Do All Individual Layers Help? An Empirical Study of Task-Interfering Layers in Vision-Language Models
Keywords: Vision-Language Models (VLMs), Task-Interfering Layers, Test-Time Adaptation, Training-Free Adaptation
TL;DR: We find bypassing certain VLM layers improves task performance. We propose TaLo, a training-free method that boosts accuracy by skipping the most task-interfering layer at inference without any parameter updates.

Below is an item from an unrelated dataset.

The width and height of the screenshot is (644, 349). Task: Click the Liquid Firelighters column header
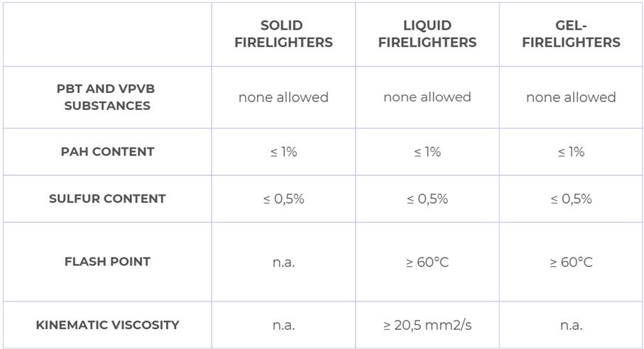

Abstract: Current Vision-Language Models (VLMs) have demonstrated remarkable capabilities across a wide range of multimodal tasks. Typically, in a pretrained VLM, all layers are engaged by default to make predictions on downstream tasks. Surprisingly, we find that intervening on a single layer, such as by zeroing its parameters, can improve the performance on certain tasks, indicating that some layers hinder rather than help downstream tasks. To understand when and why this occurs, we systematically investigate how individual layers influence different tasks via layer intervention (e.g., parameter zeroing). Specifically, we measure the change in performance relative to the base model after intervening on each layer and observe improvements when bypassing specific layers. This improvement can be generalizable across models and datasets, indicating the presence of **Task-Interfering Layers** that harm downstream tasks' performance. To further analyze this phenomenon, we introduce **Task-Layer Interaction Vector**, which quantifies the effect of intervening on each layer of a VLM given a task. Crucially, these task-interfering layers exhibit task-specific sensitivity patterns: tasks requiring similar capabilities show consistent response trends under layer interventions, as evidenced by the high similarity in their task-layer interaction vectors. Inspired by these findings, we propose TaLo (**Ta**sk-Adaptive **L**ayer Kn**o**ckout), a training-free, test-time adaptation method that dynamically identifies and bypasses the most interfering layer for a given task. Without any parameter updates, TaLo consistently improves performance across various models and datasets, even boosting Qwen-VL’s accuracy on the Maps task in ScienceQA by up to 16.6%. Our work reveals an unexpected form of modularity in pretrained VLMs and provides a plug-and-play, training-free mechanism to unlock hidden capabilities at inference time. The source code will be publicly available.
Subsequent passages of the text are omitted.